### What the task asks:
Your task is to retype, exactly and only, the lines from the one containing "The image size is (812, 666)." to the final line of the entries, leaving out all pictures.

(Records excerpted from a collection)
• • • •

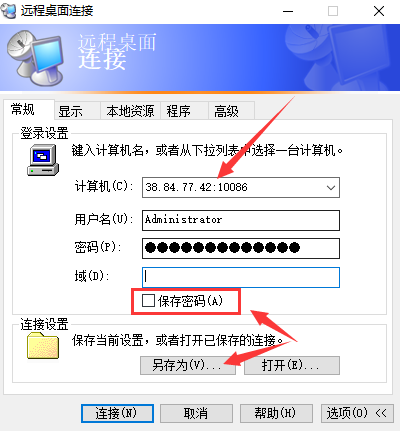Open help with 帮助(H) button
400x431 pixels.
coord(276,414)
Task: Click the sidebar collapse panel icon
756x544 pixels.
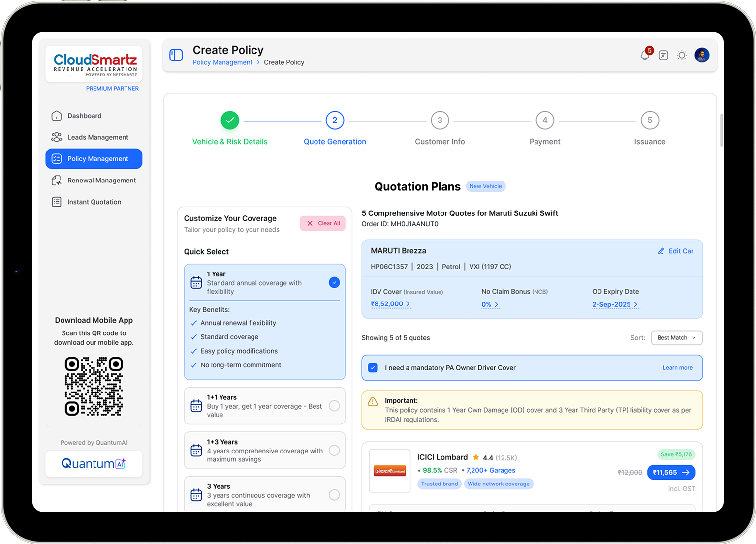Action: click(176, 55)
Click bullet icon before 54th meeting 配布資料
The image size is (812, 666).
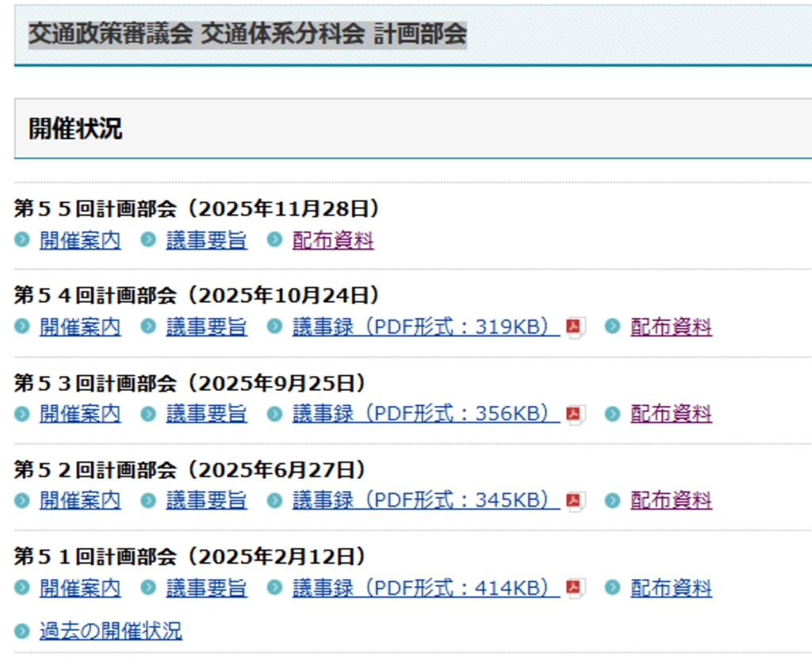[x=612, y=327]
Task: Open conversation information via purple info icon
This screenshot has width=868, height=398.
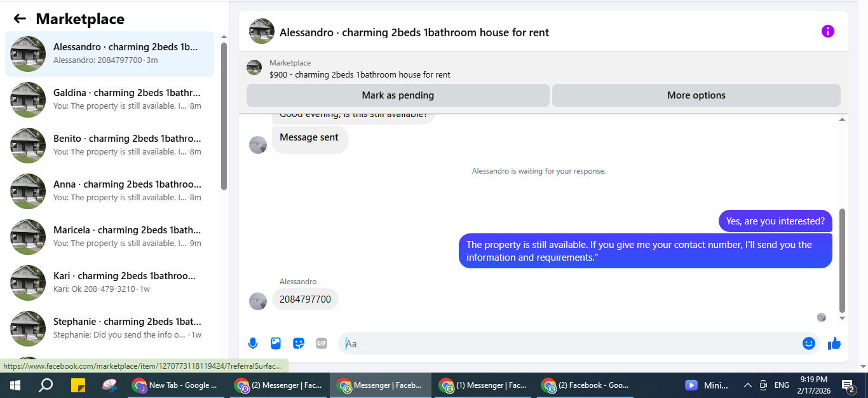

• • • •

### Response area:
The image size is (812, 666).
[x=612, y=327]
Task: Open conversation information via purple info icon
This screenshot has width=868, height=398.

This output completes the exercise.